▶ **Task**: Express the items, starting at the line that contains "1456x820 pixels. Task: Choose" and ending at the line that contains "tap(988, 283)", as a two-column CSV with the header row text,answer. Give one row per item, with each field in quotation marks and any line breaks turned into spaces.

▶ **Given information**:
--- BEGIN ---

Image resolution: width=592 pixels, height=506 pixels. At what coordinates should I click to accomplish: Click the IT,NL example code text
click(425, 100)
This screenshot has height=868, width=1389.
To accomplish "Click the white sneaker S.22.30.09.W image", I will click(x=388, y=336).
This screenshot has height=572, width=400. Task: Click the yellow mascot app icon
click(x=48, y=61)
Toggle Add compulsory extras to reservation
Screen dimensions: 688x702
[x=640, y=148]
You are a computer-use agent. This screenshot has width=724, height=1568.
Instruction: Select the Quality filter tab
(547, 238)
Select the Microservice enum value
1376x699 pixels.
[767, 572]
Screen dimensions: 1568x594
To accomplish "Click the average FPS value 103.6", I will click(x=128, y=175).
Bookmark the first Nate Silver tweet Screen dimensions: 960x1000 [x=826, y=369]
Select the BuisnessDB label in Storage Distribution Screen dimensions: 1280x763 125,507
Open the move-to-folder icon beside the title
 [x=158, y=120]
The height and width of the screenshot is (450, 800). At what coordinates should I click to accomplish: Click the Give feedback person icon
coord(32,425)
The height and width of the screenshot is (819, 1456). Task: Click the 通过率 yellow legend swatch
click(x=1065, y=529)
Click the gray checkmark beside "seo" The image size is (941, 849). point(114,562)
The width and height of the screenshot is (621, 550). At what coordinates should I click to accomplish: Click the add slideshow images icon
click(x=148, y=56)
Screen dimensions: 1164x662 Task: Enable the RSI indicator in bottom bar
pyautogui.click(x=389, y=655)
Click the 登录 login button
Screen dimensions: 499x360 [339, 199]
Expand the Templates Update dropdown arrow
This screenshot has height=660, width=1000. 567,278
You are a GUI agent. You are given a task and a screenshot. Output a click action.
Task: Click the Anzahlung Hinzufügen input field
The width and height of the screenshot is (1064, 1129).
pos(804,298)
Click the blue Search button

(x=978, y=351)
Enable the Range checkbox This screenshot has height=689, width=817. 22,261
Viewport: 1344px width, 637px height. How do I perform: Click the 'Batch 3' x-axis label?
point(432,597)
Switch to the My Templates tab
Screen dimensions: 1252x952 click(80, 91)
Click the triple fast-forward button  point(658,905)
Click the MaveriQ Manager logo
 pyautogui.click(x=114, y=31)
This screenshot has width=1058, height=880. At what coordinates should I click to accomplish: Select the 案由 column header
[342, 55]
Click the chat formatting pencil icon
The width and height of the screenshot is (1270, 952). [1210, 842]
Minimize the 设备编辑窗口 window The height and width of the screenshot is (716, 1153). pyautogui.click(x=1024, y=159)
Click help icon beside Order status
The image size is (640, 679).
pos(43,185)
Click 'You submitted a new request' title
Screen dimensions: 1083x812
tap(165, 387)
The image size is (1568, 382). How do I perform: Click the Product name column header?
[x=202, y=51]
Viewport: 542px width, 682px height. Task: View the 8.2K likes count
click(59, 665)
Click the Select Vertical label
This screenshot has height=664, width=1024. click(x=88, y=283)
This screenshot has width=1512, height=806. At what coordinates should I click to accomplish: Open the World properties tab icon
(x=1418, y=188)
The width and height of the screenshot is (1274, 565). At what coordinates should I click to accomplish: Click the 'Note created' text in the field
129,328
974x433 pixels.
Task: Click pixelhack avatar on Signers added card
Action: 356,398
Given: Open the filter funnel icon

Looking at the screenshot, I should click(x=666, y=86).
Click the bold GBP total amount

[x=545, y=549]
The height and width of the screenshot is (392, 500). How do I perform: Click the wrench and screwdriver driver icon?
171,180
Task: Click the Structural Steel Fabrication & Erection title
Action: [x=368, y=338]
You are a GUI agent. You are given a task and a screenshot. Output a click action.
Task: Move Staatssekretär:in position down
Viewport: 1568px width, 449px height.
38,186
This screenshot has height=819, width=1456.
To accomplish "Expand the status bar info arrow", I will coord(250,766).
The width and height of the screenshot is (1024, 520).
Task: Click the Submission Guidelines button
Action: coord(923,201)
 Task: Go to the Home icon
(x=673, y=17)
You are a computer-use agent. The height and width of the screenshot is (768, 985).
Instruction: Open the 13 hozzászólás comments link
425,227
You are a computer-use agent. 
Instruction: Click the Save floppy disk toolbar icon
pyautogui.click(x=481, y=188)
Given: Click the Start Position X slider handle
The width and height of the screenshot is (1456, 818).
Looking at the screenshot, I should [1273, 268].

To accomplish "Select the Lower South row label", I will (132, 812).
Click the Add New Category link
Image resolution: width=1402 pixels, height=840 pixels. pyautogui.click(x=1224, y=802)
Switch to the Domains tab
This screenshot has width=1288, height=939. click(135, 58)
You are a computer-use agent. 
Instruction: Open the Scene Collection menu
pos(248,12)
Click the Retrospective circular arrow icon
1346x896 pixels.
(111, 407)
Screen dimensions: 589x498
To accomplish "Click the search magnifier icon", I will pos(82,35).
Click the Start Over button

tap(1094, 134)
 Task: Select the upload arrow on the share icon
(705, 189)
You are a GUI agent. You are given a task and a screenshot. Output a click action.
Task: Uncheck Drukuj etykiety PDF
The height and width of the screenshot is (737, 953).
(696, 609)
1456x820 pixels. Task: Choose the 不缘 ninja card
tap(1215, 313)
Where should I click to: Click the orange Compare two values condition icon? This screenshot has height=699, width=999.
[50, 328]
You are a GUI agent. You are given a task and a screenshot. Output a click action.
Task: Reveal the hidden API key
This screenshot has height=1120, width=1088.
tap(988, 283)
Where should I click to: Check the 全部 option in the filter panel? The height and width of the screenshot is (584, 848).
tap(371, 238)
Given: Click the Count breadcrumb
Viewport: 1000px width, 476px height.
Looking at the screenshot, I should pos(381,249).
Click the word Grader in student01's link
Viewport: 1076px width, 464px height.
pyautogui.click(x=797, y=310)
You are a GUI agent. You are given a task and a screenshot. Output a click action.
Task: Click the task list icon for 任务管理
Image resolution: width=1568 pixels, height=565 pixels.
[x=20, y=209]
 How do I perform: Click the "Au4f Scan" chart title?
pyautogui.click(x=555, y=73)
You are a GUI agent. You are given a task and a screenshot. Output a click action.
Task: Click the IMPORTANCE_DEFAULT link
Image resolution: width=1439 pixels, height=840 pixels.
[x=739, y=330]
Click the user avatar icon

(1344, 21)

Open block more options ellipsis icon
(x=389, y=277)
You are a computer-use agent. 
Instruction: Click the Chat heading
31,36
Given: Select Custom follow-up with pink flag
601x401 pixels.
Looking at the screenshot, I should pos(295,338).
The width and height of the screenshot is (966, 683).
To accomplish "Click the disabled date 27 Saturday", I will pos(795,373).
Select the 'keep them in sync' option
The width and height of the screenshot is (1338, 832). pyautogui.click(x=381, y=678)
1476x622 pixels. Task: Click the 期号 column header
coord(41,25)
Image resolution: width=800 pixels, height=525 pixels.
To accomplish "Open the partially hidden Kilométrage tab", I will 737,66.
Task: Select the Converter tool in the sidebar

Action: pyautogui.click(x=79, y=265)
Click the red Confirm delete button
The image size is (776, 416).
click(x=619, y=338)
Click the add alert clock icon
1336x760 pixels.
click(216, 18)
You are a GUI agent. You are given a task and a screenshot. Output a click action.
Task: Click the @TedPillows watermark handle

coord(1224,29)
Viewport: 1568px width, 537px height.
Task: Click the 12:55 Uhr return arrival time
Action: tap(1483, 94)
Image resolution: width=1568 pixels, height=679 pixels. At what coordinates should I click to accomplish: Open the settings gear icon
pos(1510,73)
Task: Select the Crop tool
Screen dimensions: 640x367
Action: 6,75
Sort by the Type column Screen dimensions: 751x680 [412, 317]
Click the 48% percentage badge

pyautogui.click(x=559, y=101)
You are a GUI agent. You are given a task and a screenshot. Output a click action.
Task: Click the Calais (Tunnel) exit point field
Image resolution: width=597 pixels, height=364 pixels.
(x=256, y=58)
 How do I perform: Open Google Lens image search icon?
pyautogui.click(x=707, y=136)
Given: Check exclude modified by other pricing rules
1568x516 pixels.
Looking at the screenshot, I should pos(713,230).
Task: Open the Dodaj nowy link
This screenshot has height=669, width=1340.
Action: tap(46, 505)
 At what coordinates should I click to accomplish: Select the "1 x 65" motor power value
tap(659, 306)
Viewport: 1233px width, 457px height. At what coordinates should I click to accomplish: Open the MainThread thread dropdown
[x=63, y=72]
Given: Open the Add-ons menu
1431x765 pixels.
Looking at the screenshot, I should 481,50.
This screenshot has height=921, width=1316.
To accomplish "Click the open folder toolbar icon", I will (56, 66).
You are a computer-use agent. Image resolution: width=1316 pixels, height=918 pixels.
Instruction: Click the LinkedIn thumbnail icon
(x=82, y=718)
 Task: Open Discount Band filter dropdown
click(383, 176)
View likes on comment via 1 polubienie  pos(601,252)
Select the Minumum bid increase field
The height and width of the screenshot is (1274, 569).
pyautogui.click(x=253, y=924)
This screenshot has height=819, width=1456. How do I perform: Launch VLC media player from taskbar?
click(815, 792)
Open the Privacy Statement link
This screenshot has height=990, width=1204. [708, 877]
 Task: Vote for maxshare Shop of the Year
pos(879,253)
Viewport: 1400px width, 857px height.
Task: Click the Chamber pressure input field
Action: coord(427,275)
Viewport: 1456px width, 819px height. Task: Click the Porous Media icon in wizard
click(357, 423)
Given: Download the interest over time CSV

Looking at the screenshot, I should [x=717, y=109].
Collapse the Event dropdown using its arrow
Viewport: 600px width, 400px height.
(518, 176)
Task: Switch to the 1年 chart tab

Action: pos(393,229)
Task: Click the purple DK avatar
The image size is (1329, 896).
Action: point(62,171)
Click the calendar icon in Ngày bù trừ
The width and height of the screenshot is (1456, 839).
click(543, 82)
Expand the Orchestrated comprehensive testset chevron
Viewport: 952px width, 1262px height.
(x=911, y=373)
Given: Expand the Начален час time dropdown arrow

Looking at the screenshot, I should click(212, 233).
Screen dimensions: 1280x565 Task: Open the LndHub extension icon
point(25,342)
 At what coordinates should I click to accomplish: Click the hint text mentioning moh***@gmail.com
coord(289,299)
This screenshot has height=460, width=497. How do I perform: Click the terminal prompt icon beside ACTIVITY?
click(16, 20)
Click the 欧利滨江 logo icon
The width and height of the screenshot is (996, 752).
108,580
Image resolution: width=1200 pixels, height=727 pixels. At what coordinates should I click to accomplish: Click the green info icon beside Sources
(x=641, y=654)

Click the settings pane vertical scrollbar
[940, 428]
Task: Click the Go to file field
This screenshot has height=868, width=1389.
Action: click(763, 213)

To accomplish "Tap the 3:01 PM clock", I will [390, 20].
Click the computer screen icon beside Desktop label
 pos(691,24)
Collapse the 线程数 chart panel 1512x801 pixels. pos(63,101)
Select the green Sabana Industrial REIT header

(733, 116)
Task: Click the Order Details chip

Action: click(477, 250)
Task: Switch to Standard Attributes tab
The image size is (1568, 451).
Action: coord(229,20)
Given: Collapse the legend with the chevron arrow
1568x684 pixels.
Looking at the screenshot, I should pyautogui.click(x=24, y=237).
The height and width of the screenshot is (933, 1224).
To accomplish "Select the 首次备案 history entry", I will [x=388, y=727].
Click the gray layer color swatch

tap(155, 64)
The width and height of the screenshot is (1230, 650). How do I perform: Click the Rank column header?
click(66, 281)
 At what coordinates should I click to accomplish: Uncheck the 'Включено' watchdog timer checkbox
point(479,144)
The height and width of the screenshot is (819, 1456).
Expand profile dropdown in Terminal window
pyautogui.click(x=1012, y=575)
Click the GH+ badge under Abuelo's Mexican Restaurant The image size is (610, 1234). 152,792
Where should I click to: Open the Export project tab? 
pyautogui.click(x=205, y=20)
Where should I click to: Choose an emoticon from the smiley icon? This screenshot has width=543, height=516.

--- END ---

▶ **Answer in full**:
text,answer
"1456x820 pixels. Task: Choose the 不缘 ninja card","tap(1215, 313)"
"Where should I click to: Click the orange Compare two values condition icon? This screenshot has height=699, width=999.","[50, 328]"
"You are a GUI agent. You are given a task and a screenshot. Output a click action. Task: Reveal the hidden API key This screenshot has height=1120, width=1088.","tap(988, 283)"